▶ _CONSIGNE 1_
Répondez, s'il vous plaît, aux questions suivantes d'après le texte fourni.
(a) Dans quelles montagnes l'histoire de Kotsiubynsky est-elle localisée ?
(b) Quel est le titre de l'essai dans lequel Paradjanov parle de l'importance des couleurs ?
(c) Que relie la culture houtsoule ?

▶ _TEXTE FOURNI_

★ ★ ★ ★ ★ ★ ★

Fig. 4. S. Paradjanov, Les Chevaux de feu, 1965

Fig. 5. Z. Sargissian, L’Imitation de ses propres
funérailles
, 1981

      Ce récit revêt un caractère assez personnel pour Paradjanov non seulement parce que le sujet relate des faits dont il a eu l’expérience dans sa vie privée (la mort de sa première épouse l’ayant traumatisé pour toujours et ses relations plus que compliquées avec sa deuxième épouse) mais aussi parce que l’histoire de Kotsiubynsky est localisée dans les montagnes des Carpates et représente la vie et les coutumes d’une petite nation. En parlant de l’Ukraine, il remplace le centre par la périphérie, ce qui est un exemple évocateur de la décentralisation dont Paradjanov fait preuve dans son art à plusieurs reprises [11]. En avançant au plus profond de l’histoire et de cette région à la lisière du pays, il aborde des sujets tabous. Il est à noter qu’en Ukraine la culture houtsoule compte parmi les plus colorées et syncrétiques en ce qu’elle relie le christianisme et le paganisme, l’Orient et l’Occident à la fois. Ce n’est pas le fruit du hasard si Paradjanov, désireux de peindre ses tableaux, se rend dans cette région d’Ukraine. Se considérant comme un peintre, il parle de l’importance des couleurs dans son essai, intitulé Mouvement perpétuel. En un mot, pour Paradjanov renoncer aux couleurs dans le cinéma, c’est renoncer aux couleurs de la vie. C’est la raison pour laquelle en ces temps durs de l’époque soviétique, il tente de surmonter la réalité incolore et l’expérience monochrome du cinéma par tous les moyens possibles. Son but est de dépeindre la réalité par des couleurs vives et déclinées en toutes leurs nuances afin de s’extraire de la censure soviétique qui, elle, rejette toutes les couleurs de la vie et de la culture.

★ ★ ★ ★ ★ ★ ★

▶ _EXTRAIT DE DONNÉES_

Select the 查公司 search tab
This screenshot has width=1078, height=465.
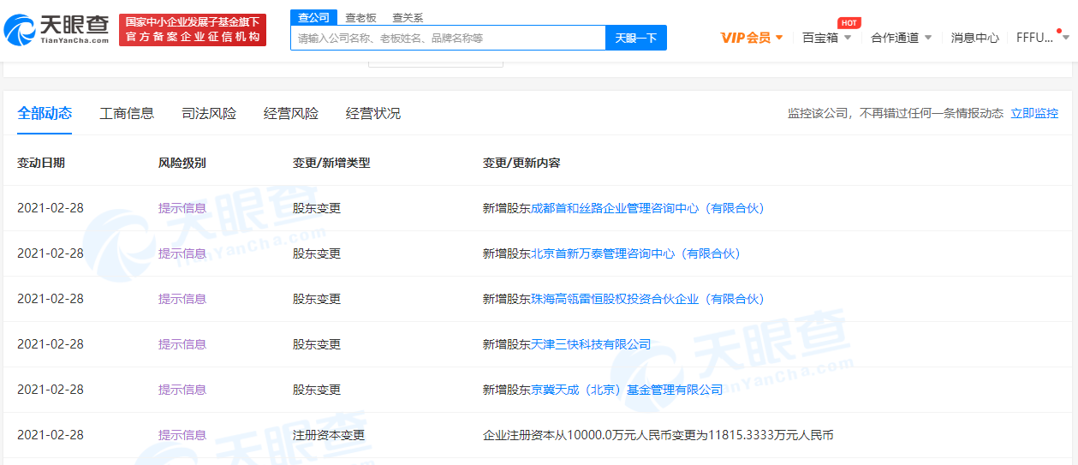coord(313,17)
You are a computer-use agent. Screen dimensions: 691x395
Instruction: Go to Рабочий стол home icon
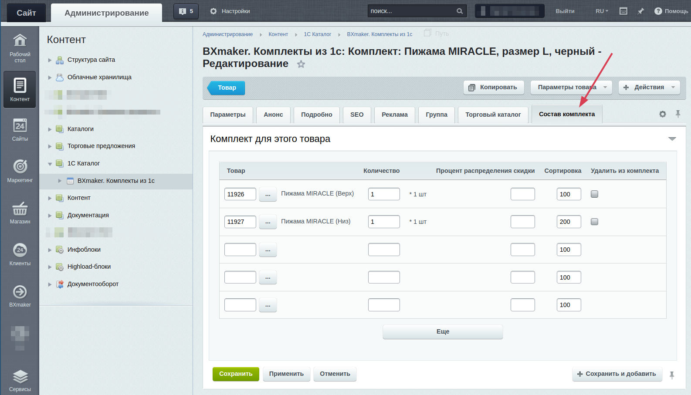coord(20,47)
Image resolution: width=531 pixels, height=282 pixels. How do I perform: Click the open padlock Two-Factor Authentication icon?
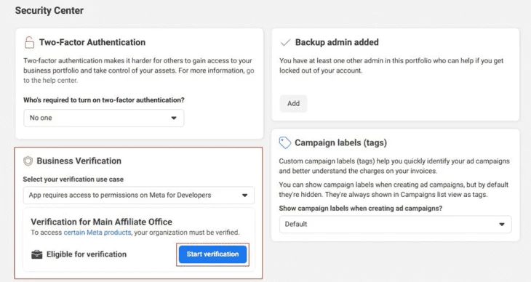30,42
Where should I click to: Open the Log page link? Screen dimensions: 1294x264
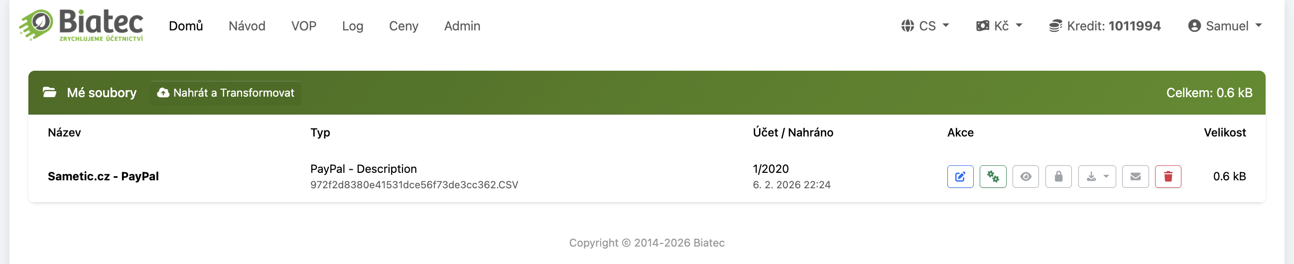pyautogui.click(x=352, y=26)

★ ★ ★ ★ ★ ★ ★

▶ _CONSIGNE 2_
Modifiez les entrées en remplaçant « Log page » par « History page », sans rien changer d'autre. Commencez à la ligne qui contient « Where should I », allez jusqu'à la fin des entrées et laissez les images de côté dans votre réponse.

▶ _CORRIGÉ 1_
(a) Dans les montagnes des Carpates.
(b) Mouvement perpétuel.
(c) Le christianisme et le paganisme, l'Orient et l'Occident.

▶ _CORRIGÉ 2_
Where should I click to: Open the History page link? Screen dimensions: 1294x264
pyautogui.click(x=352, y=26)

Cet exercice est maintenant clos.